Mideast Relations 101

An Upbeat Indicator in the Rising Demand at the Region’s American Universities



We all know that the United States has never been more unpopular in the Middle East. That, anyway, is what polls tell us — one out recently from the Brookings Institution reported that for the first time, the U.S. president is more disliked among Arabs than the prime minister of Israel.


So what explains why more Arab students than ever are trying to get into one of the four accredited American universities based in the region — not to mention the branches of U.S. campuses that are sprouting like mushrooms? Simple, says David Arnold, president of the American University in Cairo, which received 2,500 applications for the 1,000 places in its incoming class, 20 percent more than last year. “There is a large and growing demand for the gold standard in higher education, which is an American education.”

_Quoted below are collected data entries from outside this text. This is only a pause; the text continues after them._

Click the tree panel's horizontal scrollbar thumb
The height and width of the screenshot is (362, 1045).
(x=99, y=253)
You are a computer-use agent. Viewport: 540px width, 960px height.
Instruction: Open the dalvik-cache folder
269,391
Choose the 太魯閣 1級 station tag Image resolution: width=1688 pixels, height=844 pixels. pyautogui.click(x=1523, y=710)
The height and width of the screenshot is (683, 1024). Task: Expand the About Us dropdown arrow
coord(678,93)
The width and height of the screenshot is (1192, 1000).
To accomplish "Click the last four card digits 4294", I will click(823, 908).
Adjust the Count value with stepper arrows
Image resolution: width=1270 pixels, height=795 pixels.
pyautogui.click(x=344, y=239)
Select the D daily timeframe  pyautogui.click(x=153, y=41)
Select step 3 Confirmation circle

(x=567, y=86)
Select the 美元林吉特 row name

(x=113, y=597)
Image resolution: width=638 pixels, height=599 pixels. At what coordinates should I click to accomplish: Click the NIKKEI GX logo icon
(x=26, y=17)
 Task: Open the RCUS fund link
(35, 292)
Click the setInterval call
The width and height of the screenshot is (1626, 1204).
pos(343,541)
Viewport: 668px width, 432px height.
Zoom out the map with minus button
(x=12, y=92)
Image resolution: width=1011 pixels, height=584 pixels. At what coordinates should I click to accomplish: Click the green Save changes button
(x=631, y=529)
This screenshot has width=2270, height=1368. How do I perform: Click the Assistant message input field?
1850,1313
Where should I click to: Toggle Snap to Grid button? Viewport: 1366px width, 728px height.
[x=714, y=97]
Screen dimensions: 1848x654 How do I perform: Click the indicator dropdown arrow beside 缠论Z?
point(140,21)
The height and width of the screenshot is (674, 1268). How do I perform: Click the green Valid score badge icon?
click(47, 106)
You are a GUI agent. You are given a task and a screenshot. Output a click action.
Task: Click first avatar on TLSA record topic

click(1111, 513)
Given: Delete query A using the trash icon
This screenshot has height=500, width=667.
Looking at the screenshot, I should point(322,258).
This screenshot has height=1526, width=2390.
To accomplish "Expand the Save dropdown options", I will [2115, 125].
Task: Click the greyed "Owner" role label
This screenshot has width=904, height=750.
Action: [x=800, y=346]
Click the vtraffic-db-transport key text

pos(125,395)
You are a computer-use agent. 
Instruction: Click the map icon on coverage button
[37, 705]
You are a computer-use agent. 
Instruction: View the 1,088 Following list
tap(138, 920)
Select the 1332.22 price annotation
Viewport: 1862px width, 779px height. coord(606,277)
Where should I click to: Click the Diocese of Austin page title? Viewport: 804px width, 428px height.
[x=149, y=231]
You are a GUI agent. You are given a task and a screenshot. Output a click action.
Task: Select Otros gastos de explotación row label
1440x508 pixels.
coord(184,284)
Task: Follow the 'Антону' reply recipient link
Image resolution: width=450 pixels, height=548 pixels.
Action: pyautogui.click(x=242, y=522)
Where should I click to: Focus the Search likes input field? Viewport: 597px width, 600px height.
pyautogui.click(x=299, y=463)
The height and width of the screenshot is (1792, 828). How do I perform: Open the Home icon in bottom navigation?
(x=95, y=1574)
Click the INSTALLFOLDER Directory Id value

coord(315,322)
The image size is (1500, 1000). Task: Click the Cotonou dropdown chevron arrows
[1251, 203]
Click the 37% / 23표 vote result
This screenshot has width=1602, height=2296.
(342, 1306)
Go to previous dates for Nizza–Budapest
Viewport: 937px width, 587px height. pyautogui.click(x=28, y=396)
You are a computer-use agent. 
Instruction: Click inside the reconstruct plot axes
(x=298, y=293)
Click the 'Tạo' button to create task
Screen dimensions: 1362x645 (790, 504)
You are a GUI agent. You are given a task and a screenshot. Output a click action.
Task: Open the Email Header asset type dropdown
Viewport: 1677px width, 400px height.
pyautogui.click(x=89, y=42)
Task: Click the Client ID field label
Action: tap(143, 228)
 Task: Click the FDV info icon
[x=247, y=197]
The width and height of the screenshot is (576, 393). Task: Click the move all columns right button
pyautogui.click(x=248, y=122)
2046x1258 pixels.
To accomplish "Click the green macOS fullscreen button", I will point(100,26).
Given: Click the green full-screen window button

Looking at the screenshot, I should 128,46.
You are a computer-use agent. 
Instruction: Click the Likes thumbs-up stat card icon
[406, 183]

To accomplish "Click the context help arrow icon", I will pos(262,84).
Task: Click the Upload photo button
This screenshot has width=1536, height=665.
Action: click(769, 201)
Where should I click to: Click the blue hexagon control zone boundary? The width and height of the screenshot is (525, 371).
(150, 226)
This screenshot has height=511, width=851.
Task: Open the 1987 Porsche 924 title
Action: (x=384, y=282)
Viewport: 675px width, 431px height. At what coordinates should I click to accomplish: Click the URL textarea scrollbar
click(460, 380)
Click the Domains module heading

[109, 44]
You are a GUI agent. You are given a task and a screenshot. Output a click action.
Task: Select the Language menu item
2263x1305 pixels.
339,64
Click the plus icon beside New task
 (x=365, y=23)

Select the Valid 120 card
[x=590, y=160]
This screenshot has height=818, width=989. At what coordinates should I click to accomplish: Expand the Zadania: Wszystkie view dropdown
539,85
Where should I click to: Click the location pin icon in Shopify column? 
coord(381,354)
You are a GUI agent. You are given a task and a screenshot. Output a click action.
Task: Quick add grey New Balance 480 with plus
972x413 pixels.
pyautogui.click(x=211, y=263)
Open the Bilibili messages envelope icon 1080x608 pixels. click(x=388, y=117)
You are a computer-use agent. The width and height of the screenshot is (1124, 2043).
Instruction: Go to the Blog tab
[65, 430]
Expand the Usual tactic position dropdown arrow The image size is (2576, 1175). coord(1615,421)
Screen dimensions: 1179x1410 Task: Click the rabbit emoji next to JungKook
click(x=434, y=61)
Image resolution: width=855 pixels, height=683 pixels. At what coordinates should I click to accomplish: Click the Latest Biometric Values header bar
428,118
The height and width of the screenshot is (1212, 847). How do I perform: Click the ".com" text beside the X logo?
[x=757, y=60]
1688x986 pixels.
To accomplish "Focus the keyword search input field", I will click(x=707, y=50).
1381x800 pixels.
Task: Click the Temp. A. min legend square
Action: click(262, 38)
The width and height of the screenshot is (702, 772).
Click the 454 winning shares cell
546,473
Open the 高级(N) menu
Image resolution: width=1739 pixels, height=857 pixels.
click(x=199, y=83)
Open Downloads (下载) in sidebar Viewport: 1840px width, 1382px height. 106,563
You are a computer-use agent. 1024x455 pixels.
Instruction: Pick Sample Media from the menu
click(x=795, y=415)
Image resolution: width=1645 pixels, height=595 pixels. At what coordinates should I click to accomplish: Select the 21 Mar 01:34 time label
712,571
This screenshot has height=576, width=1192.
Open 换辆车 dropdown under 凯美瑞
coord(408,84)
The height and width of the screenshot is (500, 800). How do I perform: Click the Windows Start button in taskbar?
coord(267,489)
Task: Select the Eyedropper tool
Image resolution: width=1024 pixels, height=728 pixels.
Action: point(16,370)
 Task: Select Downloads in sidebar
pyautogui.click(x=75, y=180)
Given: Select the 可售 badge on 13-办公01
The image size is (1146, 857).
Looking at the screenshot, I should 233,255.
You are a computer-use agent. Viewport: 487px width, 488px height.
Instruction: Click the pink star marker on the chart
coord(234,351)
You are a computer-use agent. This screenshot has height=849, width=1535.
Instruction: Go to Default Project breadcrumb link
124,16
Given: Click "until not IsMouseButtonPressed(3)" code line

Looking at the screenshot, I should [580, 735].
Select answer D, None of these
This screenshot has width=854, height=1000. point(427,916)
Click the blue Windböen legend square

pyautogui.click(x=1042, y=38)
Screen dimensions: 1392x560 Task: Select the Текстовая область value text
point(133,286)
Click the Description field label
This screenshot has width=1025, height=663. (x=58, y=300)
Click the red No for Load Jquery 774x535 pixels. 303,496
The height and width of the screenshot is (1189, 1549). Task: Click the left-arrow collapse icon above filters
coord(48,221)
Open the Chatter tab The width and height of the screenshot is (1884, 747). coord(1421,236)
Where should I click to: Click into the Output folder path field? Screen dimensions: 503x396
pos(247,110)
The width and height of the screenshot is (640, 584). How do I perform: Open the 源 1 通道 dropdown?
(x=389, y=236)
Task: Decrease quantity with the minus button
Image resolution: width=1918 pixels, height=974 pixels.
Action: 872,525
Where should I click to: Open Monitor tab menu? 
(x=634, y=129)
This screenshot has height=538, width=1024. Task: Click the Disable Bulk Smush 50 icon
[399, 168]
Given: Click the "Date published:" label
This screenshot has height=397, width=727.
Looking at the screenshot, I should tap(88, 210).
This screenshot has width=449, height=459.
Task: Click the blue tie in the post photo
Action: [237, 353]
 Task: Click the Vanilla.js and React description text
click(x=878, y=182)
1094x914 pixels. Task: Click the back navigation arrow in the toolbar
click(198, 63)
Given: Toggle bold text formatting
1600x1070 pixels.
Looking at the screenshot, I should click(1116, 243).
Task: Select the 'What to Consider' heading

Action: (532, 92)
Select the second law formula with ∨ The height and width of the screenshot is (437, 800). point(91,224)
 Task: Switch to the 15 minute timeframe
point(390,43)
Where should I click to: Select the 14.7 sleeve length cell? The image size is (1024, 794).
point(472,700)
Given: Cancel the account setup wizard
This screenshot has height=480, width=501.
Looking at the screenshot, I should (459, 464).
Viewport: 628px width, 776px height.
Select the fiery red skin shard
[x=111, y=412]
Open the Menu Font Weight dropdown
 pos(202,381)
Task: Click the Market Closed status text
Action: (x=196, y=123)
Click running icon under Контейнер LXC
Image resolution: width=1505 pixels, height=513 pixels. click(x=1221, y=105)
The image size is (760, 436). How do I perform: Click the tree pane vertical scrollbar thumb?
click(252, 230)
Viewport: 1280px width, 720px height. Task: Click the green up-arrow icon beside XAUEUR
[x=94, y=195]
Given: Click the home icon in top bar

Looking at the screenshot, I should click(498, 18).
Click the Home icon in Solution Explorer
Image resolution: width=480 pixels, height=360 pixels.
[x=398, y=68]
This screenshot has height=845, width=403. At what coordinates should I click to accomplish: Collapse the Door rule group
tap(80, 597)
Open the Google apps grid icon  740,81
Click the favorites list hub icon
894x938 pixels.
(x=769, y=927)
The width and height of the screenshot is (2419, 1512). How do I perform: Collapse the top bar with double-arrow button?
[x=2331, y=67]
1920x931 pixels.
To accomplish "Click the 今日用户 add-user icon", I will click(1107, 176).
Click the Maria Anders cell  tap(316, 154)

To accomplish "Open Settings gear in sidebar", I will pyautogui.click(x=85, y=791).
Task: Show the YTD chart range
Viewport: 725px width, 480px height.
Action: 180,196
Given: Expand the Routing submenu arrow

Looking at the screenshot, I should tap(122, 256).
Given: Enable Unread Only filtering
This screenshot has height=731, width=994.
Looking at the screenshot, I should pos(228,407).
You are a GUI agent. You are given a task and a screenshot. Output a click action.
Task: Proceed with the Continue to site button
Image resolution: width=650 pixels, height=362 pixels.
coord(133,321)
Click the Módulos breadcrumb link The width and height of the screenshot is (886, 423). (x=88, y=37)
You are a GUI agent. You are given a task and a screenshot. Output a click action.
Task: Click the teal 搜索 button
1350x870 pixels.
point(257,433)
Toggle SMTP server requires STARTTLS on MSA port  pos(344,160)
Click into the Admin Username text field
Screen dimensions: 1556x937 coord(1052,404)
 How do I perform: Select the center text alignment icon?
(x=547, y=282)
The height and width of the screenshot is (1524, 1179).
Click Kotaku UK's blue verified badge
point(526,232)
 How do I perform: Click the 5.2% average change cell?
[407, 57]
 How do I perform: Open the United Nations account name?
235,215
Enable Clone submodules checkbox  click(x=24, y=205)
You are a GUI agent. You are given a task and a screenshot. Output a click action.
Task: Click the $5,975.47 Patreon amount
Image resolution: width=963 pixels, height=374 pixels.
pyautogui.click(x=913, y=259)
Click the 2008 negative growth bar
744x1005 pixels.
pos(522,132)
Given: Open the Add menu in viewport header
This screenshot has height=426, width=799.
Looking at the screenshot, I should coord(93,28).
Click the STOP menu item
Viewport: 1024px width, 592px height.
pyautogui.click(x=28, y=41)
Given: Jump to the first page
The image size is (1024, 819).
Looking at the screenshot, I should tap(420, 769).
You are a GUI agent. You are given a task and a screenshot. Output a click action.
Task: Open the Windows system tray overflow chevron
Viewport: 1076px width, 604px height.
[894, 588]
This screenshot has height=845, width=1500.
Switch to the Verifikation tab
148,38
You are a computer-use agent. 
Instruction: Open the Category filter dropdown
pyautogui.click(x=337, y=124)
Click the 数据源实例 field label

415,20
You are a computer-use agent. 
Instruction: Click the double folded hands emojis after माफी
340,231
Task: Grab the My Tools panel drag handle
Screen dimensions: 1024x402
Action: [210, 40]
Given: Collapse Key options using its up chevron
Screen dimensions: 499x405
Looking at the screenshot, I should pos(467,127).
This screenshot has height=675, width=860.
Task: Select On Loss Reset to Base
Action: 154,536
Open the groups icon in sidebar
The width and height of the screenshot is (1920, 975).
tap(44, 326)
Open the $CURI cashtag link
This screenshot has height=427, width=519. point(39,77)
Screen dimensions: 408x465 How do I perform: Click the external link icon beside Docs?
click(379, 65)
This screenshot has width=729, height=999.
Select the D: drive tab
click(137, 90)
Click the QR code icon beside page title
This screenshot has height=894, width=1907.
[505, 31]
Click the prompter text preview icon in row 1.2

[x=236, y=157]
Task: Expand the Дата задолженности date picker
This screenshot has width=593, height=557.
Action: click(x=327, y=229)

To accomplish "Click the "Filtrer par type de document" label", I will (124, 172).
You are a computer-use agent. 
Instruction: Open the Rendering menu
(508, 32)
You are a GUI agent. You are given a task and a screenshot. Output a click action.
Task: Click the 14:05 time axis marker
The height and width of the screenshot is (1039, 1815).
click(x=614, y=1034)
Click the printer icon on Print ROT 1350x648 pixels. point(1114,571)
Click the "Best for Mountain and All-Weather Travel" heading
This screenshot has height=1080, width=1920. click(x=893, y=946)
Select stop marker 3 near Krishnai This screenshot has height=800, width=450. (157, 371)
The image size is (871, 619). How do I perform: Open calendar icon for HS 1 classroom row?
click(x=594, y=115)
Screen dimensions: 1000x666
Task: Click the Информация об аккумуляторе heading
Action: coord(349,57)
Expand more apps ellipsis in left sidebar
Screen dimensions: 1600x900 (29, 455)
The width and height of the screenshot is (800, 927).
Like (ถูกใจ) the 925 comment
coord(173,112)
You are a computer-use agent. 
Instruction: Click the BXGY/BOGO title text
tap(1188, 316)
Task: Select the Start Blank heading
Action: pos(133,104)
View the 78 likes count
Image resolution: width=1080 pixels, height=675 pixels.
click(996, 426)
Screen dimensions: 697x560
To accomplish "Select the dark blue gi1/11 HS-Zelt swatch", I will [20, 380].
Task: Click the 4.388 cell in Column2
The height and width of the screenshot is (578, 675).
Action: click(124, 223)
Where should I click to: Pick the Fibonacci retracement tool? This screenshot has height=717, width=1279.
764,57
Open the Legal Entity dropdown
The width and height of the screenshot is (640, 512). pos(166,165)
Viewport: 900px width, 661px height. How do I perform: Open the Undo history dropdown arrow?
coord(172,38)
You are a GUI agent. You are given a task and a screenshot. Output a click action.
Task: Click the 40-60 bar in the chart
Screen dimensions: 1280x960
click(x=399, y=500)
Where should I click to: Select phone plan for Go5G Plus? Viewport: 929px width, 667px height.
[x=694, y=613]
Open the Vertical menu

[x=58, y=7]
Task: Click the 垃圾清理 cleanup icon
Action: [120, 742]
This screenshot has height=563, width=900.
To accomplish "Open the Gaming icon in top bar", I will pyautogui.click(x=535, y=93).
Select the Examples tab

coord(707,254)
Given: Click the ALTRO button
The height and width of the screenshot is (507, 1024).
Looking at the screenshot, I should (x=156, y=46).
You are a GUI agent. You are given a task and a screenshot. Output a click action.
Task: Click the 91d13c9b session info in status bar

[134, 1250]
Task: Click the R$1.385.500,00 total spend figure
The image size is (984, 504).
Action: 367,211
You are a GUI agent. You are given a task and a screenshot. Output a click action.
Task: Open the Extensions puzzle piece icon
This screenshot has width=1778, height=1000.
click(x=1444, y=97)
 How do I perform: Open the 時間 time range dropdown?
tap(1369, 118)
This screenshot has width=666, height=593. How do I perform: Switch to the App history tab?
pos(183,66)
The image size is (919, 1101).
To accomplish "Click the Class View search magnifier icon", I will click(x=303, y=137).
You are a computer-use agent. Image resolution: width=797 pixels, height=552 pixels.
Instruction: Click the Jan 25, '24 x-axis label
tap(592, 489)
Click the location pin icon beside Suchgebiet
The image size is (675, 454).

“Most people don’t hate us,” adds Winfred L. Thompson, chancellor of the American University of Sharjah, in the United Arab Emirates. “They admire American institutions. They admire American education. They admire the openness of our society.”


Arnold, Thompson and the presidents of the American University of Beirut and the Lebanese American University were in Washington last month to push this counterpoint to conventional wisdom and to draw attention to the contribution their institutions are making to U.S. interests in the region. They were careful not to identify themselves with the Bush administration — in fact, their relations with the State Department are curiously lukewarm.


Still, the universities offer encouraging evidence of why a mission to spread liberal and democratic values in the Middle East is not quixotic. To a large and growing extent, U.S.-chartered or accredited universities are training the elite of countries such as Egypt, Lebanon, Jordan, the Persian Gulf states and, soon, Iraq. They are teaching women equally with men; opening programs in Western-style journalism; offering cutting-edge courses in capitalism, science and politics; and providing a refuge for free intellectual and political debate.


Together, the four American universities have more than 20,000 students, as well as more than 100,000 alumni. Twenty to 40 percent of their faculty members, as well as their presidents, are American. The rest include some of the most liberal intellectuals in the Arab world, including pro-democracy dissidents such as Egypt’s Saad Eddin Ibrahim — who taught President Hosni Mubarak’s wife, Suzanne, at the American University in Cairo but was later imprisoned for challenging Mubarak’s autocracy.


That’s not to say they are indistinguishable from American campuses. At AU-Sharjah, which was founded and funded by the emirate’s ruler 10 years ago, the children of some Persian Gulf potentates arrive in chauffeured limousines and are accompanied by aides who carry their laptops. “In the classroom they are treated no differently from other students,” says Thompson. There are a large number of Iranians among the student body of 4,100, and while most are ex-pats, more than 100 come from Iran itself.


At the American University of Beirut, which was founded in 1866 and is revered in Lebanon as a national institution, there are hundreds of student supporters of Hezbollah — yes, the same movement designated a terrorist organization by the State Department. Student elections last November led to a tense standoff on campus between Hezbollah and parties of the pro-Western Lebanese government — mirroring the larger impasse in the country. Two Hezbollah supporters were elected as student representatives.


That’s part of what makes State nervous. There’s been debate in the agency about the value of the American universities, with some pointing to the activity on their campuses by Hezbollah and other extreme anti-Western groups. The four university presidents met briefly with Secretary of State Condoleezza Rice during their Washington tour but not with Karen Hughes, Rice’s point person for American “public diplomacy” in the Middle East.


“We haven’t gotten clear signals” from the administration, said AUB President John Waterbury. “When we talk to them we always get encouraging words.” On the other hand, funding is relatively sparse: a few million dollars annually for scholarships, though the U.S. Agency for International Development supplied a quarter of the money for a new $400 million campus in Cairo. This year so far there is no funding budgeted for the American University of Beirut, though discussions are underway.


It’s fair to ask whether the Iranians and the adherents to Hezbollah at the universities are being infused with liberal values — or allowed to counter them. When I have visited the Beirut and Cairo campuses and met with students, it’s looked much more like the former. “We see ourselves preparing a future leadership that can enter into constructive dialogue with the United States and the West,” says Waterbury. Let’s hope those students grow up quickly.